Cutting Down on Waste 

The return management example above is just a representative example of the ways in which DispatchTrack helps support waste reduction and sustainability efforts. There are other examples (decreasing the number of trucks you need in your fleet to meet demand, eliminating the need for on-site servers via our multi-tenant SaaS capabilities, etc.), but they all follow a common theme: by cutting through the complexity of last mile delivery operations, we give our users the ability to pinpoint areas of waste and address them proactively. 

If you’ve been grappling with last mile deliveries for any length of time, you know that this is no mean feat. In order to become more efficient in any area of logistics, you first need to understand what’s happening within your operation on an incredibly granular level.

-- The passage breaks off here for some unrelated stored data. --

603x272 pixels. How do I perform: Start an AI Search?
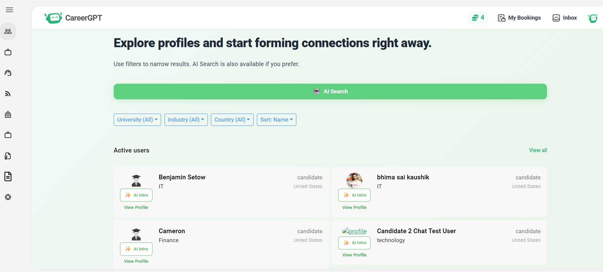click(330, 91)
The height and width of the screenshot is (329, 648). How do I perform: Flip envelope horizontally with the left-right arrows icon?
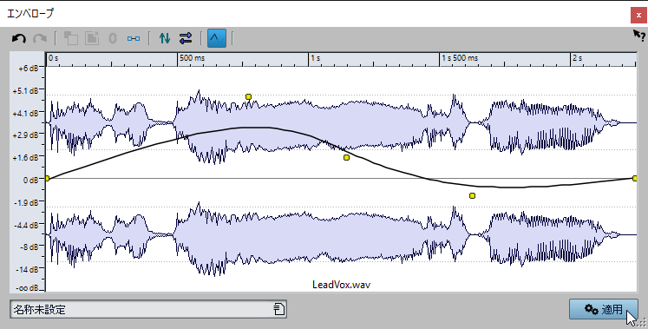click(x=186, y=38)
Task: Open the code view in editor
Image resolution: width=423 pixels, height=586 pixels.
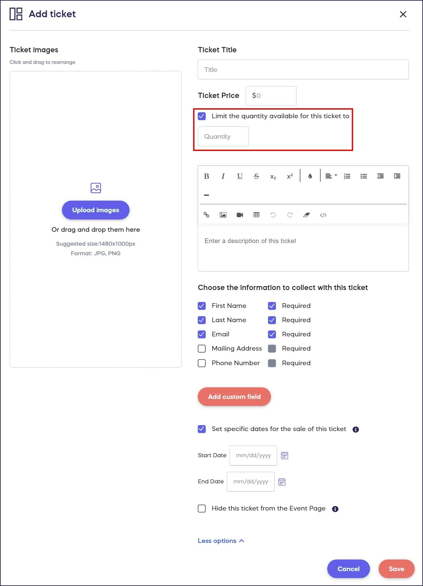Action: [323, 215]
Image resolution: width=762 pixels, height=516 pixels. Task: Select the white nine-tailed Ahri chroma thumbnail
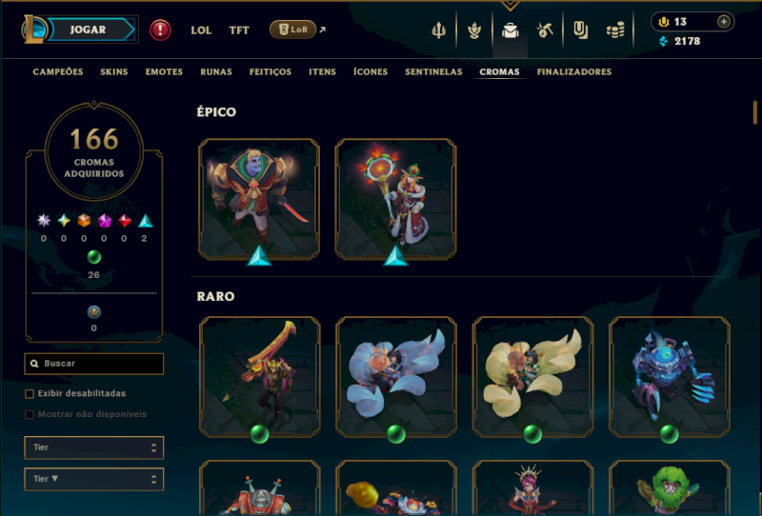396,377
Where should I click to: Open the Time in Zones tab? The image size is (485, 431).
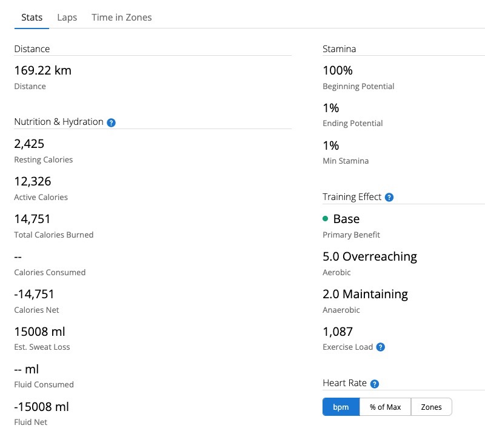(122, 18)
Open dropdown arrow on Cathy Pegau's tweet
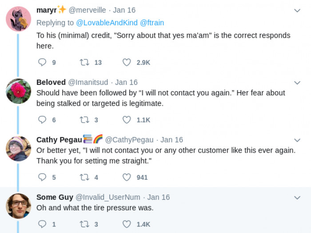 click(297, 140)
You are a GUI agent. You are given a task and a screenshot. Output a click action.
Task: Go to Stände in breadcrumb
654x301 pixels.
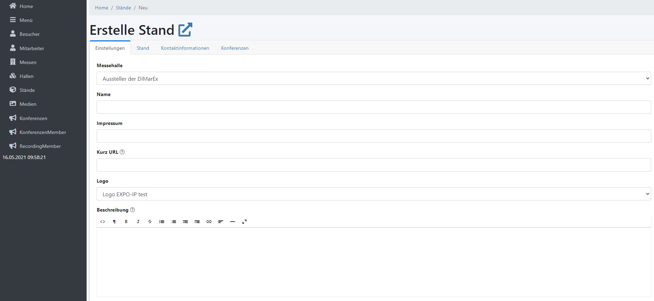[x=123, y=8]
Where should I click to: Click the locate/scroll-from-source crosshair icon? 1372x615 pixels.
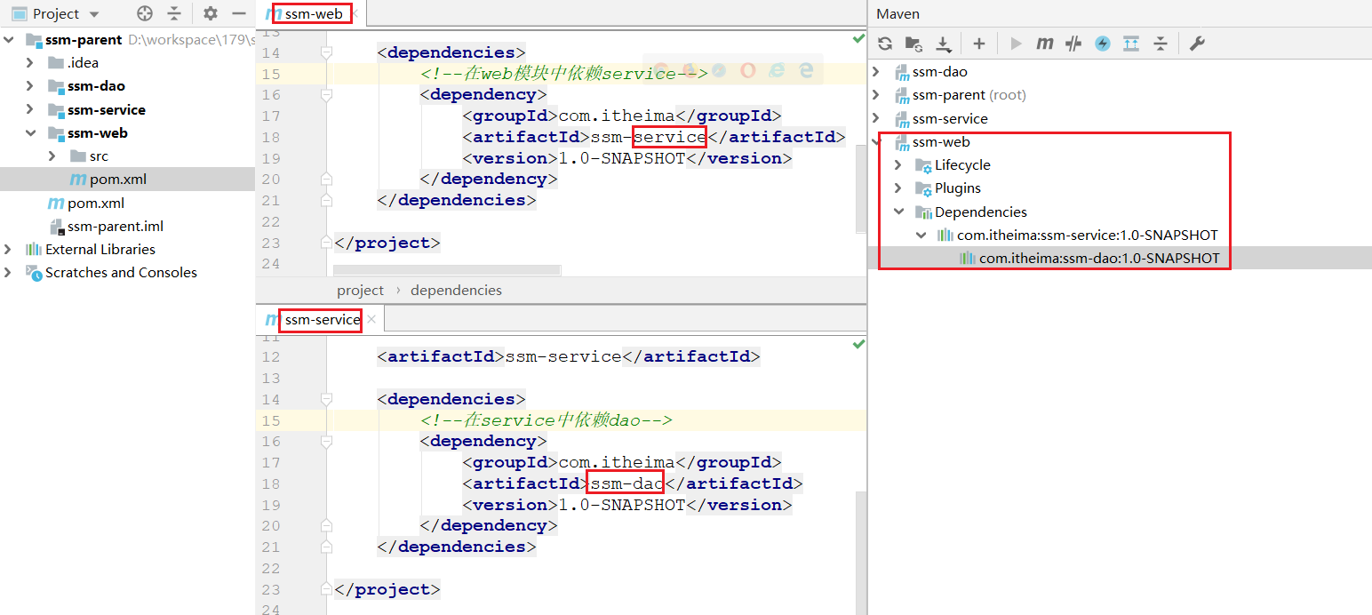(145, 13)
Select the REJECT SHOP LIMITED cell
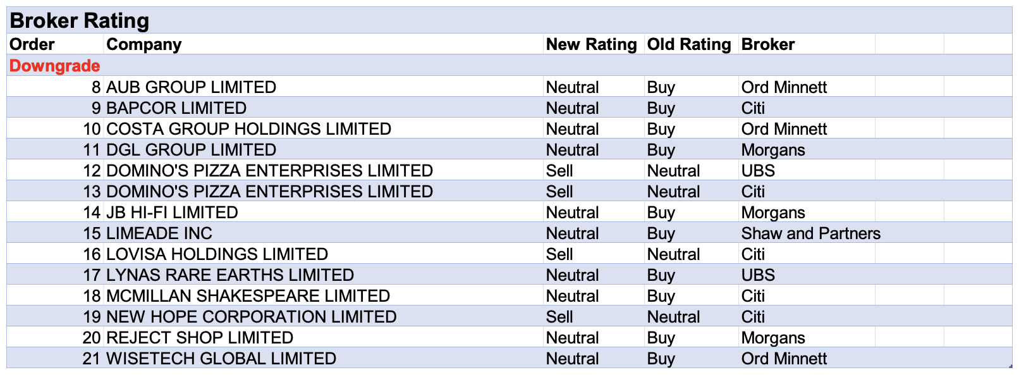This screenshot has height=377, width=1019. (x=200, y=338)
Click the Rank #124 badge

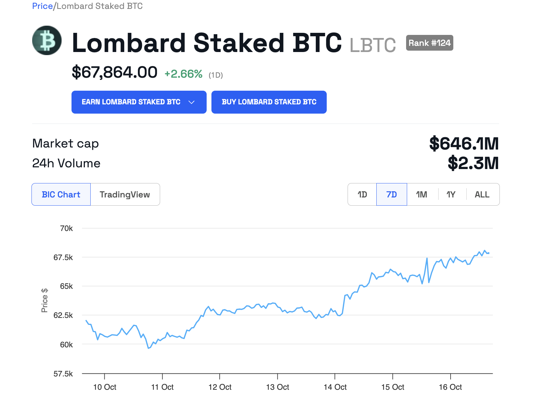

With its emphasis on connectivity, its intuitive real-time visibility dashboard, and its robust reporting and data integration capabilities, DispatchTrack does just that. 

What does that mean from a practical perspective? It means that in addition to helping you reduce emissions in the form of lower fuel consumption and increased efficiency, DispatchTrack also helps you lay the foundation for larger sustainability efforts that might go beyond the scope of last mile delivery management. Sustainability initiatives ultimately need to apply to the entire supply chain—but a holistic approach requires end-to-end visibility and connectivity. The fact that our platform is built for precisely that makes DispatchTrack an ideal technology partner when it comes to going green.